Quoted passage -
········

I thought of two perfectly delightful articles by Mrs. Charlotte Reeve Conover, an old lady of eighty which I read recently. She emphasized the acceptance of the drawbacks of old age and I am beginning to think that one of the things one should accept is the position of onlooker rather than partaker!

I am sure, however, that we all enjoyed our preparation for our "Gridiron Widows"' party far more than do the gentlemen who give the real Gridiron dinner! To us it is not too serious, and the group, which includes myself and the Cabinet ladies with a few other aides, takes it all in rather light vein.

We really must make fun of ourselves now and then or we would be in danger here in Washington of taking ourselves too seriously.

A few friends came for luncheon Saturday and then I went over to the Corcoran Art Gallery to see the exhibitions of paintings and sculptures and miniatures by the Society of Washington artists. A very good show. My only trouble came when I was asked to vote on what I thought was the best canvas in the contest to decide the most popular artist. Somehow I never can compare. I know the things I would not want, and now and then I see something that I really long to have just to live with day by day. To decide, however, in a room full of paintings which one is the best, always seems to me rather presumptuous for I am not an art critic. I finally put down a picture I would like to have, and also chose another number for a drawing contest. Never having won anything in any game of chance, that choice did not seem to me so serious!

········

Records shown -
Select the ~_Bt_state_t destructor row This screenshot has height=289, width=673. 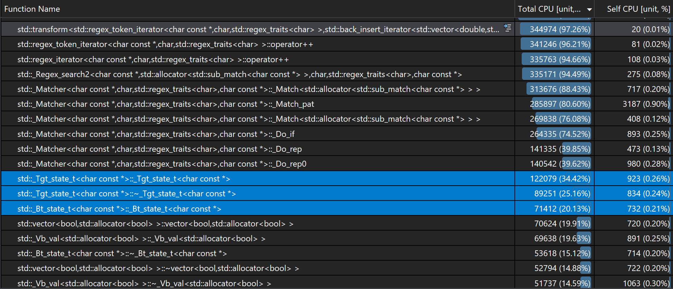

········

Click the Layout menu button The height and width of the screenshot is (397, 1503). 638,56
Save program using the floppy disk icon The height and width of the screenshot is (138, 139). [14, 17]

········

Exercises -
(1) In the Washington column, where did the writer go after friends came for luncheon on Saturday?
(2) Continue the Washington column after its last sentence.

Answers below -
(1) The Corcoran Art Gallery.

(2)
Miss Nancy Cook and I had time to go in to see the exhibition of historical paintings which is I believe, going to be open until February. On the whole I think I like the old portraits by Copley the best but the thing which impresses me more than the painting of these portraits is the character in the faces of the men and women. I always wonder if the fact that the everyday things of life were surrounded by greater hardships and hazards developed certain strong characteristics in the physical appearance of the men and women, for even some of the paintings by unknown artists draw your attention by the strength of the faces.

I hope everyone enjoyed the "Gridiron Widows' Party" as much as I did. It was all "off the record" for the press as a whole as far as the stunts were concerned, so I must live up to the rules of my guests.

Today we are motoring down to see Franklin and Ethel at Charlottesville and it will be the first time we have seen their home.

E.R.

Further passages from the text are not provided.